​NAB Ventures backs blockchain startup in $24m round

The VC arm of the National Australia Bank has invested in San Francisco-based foreign exchange payments startup Veem.

The National Australia Bank (NAB) has announced that its venture capital fund, NAB Ventures, has led foreign exchange startup Veem's $24 million Series B investment round.

In addition to NAB, Veem -- formerly Align Commerce -- received funding from Google Ventures, American VC firm Kleiner Perkins Caufield & Byers, Silicon Valley Bank, and Japanese fund SBI Investment Co. Ltd.

The San Francisco-based startup uses blockchain technology to perform cross-border business-to-business payments that are settled and sent in respective local currencies.

In announcing the funding injection on Thursday, NAB Ventures general partner Melissa Widner said NAB is continually looking at services that have the potential to make life easier for its business customers.

"Technology in the global payments and foreign exchange space is evolving rapidly as customers identify new platforms to help them do business quickly and easily," said Widner, who will join the Veem board following NAB Ventures' investment.

"We identified Veem as a market leader in both technology and business model. This investment forges a close relationship with the company that will provide insights into user expectations of where technology is heading for cross-border payments.

Previously, NAB Ventures, alongside Qantas Loyalty and Westpac's ReInventure Fund, invested in Sydney-based startup Data Republic's AU$10.5 million Series A round.

Data Republic was co-founded in 2014 by Paul McCarney and Danny Gilligan, who is also the co-founder of Westpac's ReInventure.

The startup offers a marketplace for data exchange between organisations and is currently in use by governments and not-for-profits, in addition to private enterprise.

NAB announced last month it was working with health-tech startup Medipass Solutions -- which the bank also seed-funded in February -- to develop a new digital platform to connect patients with healthcare practitioners.

Although the "Uber-like" platform is currently in testing and development phase, NAB expects it will allow users to also receive upfront cost estimates, make appointments, and take care of payment or claiming for the consultation. It will also leverage the NAB-owned health claims and payments system (HICAPS).

For the initiative, NAB has also partnered with Melbourne-based tech startup Localz, which won NAB Labs' inaugural Hackathon in December 2014 and received funding from NAB Ventures.

Last year, NAB chief Andrew Thorburn said the bank was looking to make faster, bigger, better changes, and to do that, it needed to embrace the hunger found within fintech companies.

"I actually think we are a fintech company ourselves. I think we have the mindset of a fintech company, and I actually think we have a lot of the assets of a fintech company," he said previously.

"Fintech companies -- the smaller, emerging ones -- they're hungry, they want to make an impact, they find an opportunity, and they go after it. And that's the sort of hunger we need inside our own company.

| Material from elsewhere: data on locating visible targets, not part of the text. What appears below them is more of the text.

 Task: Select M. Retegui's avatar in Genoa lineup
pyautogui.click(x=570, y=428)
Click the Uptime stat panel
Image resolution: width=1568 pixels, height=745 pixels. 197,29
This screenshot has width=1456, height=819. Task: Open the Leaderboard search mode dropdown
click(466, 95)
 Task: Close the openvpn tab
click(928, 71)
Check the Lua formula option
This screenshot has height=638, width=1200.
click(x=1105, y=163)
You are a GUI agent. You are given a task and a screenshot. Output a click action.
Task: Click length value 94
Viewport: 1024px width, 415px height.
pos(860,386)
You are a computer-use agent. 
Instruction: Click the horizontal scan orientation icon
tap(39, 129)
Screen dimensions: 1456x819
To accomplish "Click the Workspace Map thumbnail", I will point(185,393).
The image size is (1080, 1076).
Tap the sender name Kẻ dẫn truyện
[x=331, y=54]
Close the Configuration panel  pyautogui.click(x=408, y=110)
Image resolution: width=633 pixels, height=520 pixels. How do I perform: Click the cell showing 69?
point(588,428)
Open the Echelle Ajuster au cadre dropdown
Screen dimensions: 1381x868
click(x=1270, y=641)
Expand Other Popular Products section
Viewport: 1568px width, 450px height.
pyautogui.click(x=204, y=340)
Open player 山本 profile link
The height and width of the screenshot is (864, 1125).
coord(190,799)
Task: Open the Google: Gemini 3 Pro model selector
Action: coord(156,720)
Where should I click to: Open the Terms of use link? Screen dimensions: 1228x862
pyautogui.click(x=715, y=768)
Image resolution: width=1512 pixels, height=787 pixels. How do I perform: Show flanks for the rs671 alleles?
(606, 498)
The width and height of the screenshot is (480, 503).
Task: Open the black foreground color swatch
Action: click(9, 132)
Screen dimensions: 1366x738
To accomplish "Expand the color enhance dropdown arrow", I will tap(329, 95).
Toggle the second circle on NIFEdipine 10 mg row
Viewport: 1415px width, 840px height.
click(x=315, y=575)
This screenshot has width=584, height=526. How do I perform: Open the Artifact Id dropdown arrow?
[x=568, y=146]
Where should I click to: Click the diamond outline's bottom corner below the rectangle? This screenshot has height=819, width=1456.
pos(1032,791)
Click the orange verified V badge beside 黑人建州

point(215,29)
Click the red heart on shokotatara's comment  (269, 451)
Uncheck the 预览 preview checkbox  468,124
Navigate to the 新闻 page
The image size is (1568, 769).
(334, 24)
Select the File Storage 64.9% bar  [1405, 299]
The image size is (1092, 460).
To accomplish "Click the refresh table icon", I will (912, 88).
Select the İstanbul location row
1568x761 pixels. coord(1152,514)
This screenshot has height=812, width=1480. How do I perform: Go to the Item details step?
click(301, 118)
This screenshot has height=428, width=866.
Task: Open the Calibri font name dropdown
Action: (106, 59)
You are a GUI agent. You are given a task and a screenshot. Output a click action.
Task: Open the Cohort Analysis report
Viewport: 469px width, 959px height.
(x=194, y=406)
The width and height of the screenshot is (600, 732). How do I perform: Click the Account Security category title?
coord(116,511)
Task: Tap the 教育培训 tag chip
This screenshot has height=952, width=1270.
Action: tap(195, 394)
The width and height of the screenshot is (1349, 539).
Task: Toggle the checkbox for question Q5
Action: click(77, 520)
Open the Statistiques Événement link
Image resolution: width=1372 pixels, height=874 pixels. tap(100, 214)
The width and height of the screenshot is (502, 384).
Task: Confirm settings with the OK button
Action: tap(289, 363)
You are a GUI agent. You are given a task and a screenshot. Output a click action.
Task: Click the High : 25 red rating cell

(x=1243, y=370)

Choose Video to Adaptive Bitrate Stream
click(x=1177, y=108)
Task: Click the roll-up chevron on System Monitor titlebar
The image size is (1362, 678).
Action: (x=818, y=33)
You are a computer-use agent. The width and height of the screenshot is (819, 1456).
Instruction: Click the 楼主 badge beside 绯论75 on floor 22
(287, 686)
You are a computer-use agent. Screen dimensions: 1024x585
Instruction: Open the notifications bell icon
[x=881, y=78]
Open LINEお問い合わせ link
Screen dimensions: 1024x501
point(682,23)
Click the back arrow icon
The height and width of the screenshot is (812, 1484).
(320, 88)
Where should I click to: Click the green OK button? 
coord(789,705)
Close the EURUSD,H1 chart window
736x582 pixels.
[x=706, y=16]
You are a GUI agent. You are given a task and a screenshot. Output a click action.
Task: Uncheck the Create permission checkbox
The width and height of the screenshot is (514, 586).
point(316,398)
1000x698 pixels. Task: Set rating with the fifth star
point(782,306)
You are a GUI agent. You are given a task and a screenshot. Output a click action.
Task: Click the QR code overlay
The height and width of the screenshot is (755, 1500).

"They should be respected, but not feared."

On Wednesday, Australian Securities Exchange-listed fintech firm Digital X announced that an update to its AirPocket app that allows money transfers to some countries in Latin America went live in the United States on Android devices, with iOS availability to shortly follow.

According to the former bitcoin miners, AirPocket is the first blockchain-enhanced mobile payments application in the world, with the AirPocket platform allowing users to make low-cost, cross-border money transfers.

Digital X found itself listed on the ASX after performing a reverse takeover of investment firm Macro Energy almost three years ago. Digital X only emerged in October 2015 after DigitalBTC -- trading as Digital CC -- underwent a name change and shift in business model as well.

Once rebranded, Digital X announced its focus would be on its app-based cash remittance product AirPocket, saying at the time that the new name and direction represented a strategic change from a focus on bitcoin as a mechanism in order to store value to a focus on software development.

After reporting its ninth quarterly loss since landing on the ASX, Digital X revealed it had handed its liquidity desk duties over to Blockchain Group to allow them to focus on AirPocket, the company said.

Although Digital X is based in Perth, AirPocket is not available in Australia.

Digital X also told shareholders on Tuesday it was recently selected as a delegate by Australian government bodies for a number of upcoming international events to showcase Australia's leading financial services and technology companies.

Earlier this week, Standards Australia published a Roadmap for Blockchain Standards, determining the industry should first develop blockchain and distributed ledger technology (DLT) terminology standards as a means to clarify definitions in the sector and set a platform for the development of other related standards.

Australia's non-government standards body was charged with managing the secretariat of an international technical committee for the development of blockchain standards by the International Organization for Standardization (ISO) in September, with 16 ISO member bodies including Germany, the United States, the United Kingdom, France, Canada, Estonia, Japan, and South Korea also participating in the development of ISO/TC 307 Blockchain and electronic distributed ledger technologies.

Australia will host the first international blockchain standards meeting for ISO/TC 307 in April.